Your instructions: Copy the rows below, replacing "GUI agent" with "desktop agent" every place it occurs and keeping everything else the same.

Given records:
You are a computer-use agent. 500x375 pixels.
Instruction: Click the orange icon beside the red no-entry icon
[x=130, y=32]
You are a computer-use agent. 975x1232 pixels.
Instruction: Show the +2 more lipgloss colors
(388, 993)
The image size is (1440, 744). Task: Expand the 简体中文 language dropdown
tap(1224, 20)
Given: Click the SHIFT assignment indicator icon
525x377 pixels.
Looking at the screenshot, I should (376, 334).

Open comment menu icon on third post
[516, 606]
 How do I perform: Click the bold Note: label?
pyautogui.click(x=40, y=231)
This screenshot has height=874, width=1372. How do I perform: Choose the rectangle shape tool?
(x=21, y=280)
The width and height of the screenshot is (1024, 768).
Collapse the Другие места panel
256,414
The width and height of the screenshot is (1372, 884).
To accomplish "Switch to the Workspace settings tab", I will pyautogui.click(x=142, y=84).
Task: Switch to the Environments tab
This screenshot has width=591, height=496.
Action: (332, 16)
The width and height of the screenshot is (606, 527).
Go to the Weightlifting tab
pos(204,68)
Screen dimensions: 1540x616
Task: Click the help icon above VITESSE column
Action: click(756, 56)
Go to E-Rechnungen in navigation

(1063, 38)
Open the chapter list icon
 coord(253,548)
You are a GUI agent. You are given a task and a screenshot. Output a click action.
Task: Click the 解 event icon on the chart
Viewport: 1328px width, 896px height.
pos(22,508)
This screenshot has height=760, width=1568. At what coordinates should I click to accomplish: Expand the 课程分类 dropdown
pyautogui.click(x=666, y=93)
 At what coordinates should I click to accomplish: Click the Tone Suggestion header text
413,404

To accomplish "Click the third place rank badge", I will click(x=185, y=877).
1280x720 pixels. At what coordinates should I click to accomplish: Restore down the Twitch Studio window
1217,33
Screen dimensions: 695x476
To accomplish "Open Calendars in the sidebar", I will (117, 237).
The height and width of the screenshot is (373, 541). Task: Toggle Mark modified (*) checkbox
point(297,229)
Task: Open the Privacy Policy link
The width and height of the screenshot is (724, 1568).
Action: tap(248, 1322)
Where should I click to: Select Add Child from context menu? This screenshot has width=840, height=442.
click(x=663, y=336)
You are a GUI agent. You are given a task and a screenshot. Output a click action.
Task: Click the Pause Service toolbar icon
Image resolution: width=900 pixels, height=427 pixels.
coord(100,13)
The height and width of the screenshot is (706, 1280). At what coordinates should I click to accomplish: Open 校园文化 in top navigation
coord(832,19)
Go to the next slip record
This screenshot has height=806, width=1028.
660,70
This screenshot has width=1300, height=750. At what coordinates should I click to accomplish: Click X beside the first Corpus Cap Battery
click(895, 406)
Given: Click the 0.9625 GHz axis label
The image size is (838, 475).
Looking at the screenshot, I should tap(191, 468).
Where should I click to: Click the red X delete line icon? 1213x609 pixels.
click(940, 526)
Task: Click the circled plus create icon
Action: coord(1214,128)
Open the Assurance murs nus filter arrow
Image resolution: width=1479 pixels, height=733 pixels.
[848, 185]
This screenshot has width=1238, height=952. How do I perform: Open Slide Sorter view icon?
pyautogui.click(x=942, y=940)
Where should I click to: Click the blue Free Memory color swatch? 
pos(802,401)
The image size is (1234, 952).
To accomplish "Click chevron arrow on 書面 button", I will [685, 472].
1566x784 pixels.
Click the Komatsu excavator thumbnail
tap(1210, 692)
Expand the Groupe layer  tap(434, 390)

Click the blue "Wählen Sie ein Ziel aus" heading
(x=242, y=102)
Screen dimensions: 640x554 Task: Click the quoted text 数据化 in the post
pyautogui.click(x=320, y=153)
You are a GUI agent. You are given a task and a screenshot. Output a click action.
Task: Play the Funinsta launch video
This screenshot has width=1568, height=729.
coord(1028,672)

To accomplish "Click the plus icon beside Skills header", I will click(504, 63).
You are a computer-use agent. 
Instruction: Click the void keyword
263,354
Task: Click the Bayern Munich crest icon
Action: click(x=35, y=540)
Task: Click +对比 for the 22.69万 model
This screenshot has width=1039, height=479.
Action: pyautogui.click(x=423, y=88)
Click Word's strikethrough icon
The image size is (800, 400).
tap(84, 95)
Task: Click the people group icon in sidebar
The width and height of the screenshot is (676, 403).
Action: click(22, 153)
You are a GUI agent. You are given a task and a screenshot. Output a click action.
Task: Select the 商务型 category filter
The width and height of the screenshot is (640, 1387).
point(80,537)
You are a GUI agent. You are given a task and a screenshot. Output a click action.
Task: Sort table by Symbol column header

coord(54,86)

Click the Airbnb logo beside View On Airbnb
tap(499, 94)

Solution for this problem:
You are a computer-use agent. 500x375 pixels.
Instruction: Click the orange icon beside the red no-entry icon
[x=130, y=32]
You are a computer-use agent. 975x1232 pixels.
Instruction: Show the +2 more lipgloss colors
(388, 993)
The image size is (1440, 744). Task: Expand the 简体中文 language dropdown
tap(1224, 20)
Given: Click the SHIFT assignment indicator icon
525x377 pixels.
Looking at the screenshot, I should (376, 334).

Open comment menu icon on third post
[516, 606]
 How do I perform: Click the bold Note: label?
pyautogui.click(x=40, y=231)
This screenshot has height=874, width=1372. How do I perform: Choose the rectangle shape tool?
(x=21, y=280)
The width and height of the screenshot is (1024, 768).
Collapse the Другие места panel
256,414
The width and height of the screenshot is (1372, 884).
To accomplish "Switch to the Workspace settings tab", I will pyautogui.click(x=142, y=84).
Task: Switch to the Environments tab
This screenshot has width=591, height=496.
Action: (332, 16)
The width and height of the screenshot is (606, 527).
Go to the Weightlifting tab
pos(204,68)
Screen dimensions: 1540x616
Task: Click the help icon above VITESSE column
Action: click(756, 56)
Go to E-Rechnungen in navigation

(1063, 38)
Open the chapter list icon
 coord(253,548)
You are a desktop agent. You are given a task and a screenshot. Output a click action.
Task: Click the 解 event icon on the chart
Viewport: 1328px width, 896px height.
pos(22,508)
This screenshot has height=760, width=1568. At what coordinates should I click to accomplish: Expand the 课程分类 dropdown
pyautogui.click(x=666, y=93)
 At what coordinates should I click to accomplish: Click the Tone Suggestion header text
413,404

To accomplish "Click the third place rank badge", I will click(x=185, y=877).
1280x720 pixels. At what coordinates should I click to accomplish: Restore down the Twitch Studio window
1217,33
Screen dimensions: 695x476
To accomplish "Open Calendars in the sidebar", I will (117, 237).
The height and width of the screenshot is (373, 541). Task: Toggle Mark modified (*) checkbox
point(297,229)
Task: Open the Privacy Policy link
The width and height of the screenshot is (724, 1568).
Action: tap(248, 1322)
Where should I click to: Select Add Child from context menu? This screenshot has width=840, height=442.
click(x=663, y=336)
You are a desktop agent. You are given a task and a screenshot. Output a click action.
Task: Click the Pause Service toolbar icon
Image resolution: width=900 pixels, height=427 pixels.
coord(100,13)
The height and width of the screenshot is (706, 1280). At what coordinates should I click to accomplish: Open 校园文化 in top navigation
coord(832,19)
Go to the next slip record
This screenshot has height=806, width=1028.
660,70
This screenshot has width=1300, height=750. At what coordinates should I click to accomplish: Click X beside the first Corpus Cap Battery
click(895, 406)
Given: Click the 0.9625 GHz axis label
The image size is (838, 475).
Looking at the screenshot, I should tap(191, 468).
Where should I click to: Click the red X delete line icon? 1213x609 pixels.
click(940, 526)
Task: Click the circled plus create icon
Action: coord(1214,128)
Open the Assurance murs nus filter arrow
Image resolution: width=1479 pixels, height=733 pixels.
[848, 185]
This screenshot has width=1238, height=952. How do I perform: Open Slide Sorter view icon?
pyautogui.click(x=942, y=940)
Where should I click to: Click the blue Free Memory color swatch? 
pos(802,401)
The image size is (1234, 952).
To accomplish "Click chevron arrow on 書面 button", I will [685, 472].
1566x784 pixels.
Click the Komatsu excavator thumbnail
tap(1210, 692)
Expand the Groupe layer  tap(434, 390)

Click the blue "Wählen Sie ein Ziel aus" heading
(x=242, y=102)
Screen dimensions: 640x554 Task: Click the quoted text 数据化 in the post
pyautogui.click(x=320, y=153)
You are a desktop agent. You are given a task and a screenshot. Output a click action.
Task: Play the Funinsta launch video
This screenshot has width=1568, height=729.
coord(1028,672)

To accomplish "Click the plus icon beside Skills header", I will click(504, 63).
You are a computer-use agent. 
Instruction: Click the void keyword
263,354
Task: Click the Bayern Munich crest icon
Action: click(x=35, y=540)
Task: Click +对比 for the 22.69万 model
This screenshot has width=1039, height=479.
Action: pyautogui.click(x=423, y=88)
Click Word's strikethrough icon
The image size is (800, 400).
tap(84, 95)
Task: Click the people group icon in sidebar
The width and height of the screenshot is (676, 403).
Action: click(22, 153)
You are a desktop agent. You are given a task and a screenshot. Output a click action.
Task: Select the 商务型 category filter
The width and height of the screenshot is (640, 1387).
point(80,537)
You are a desktop agent. You are given a task and a screenshot. Output a click action.
Task: Sort table by Symbol column header

coord(54,86)

Click the Airbnb logo beside View On Airbnb
tap(499, 94)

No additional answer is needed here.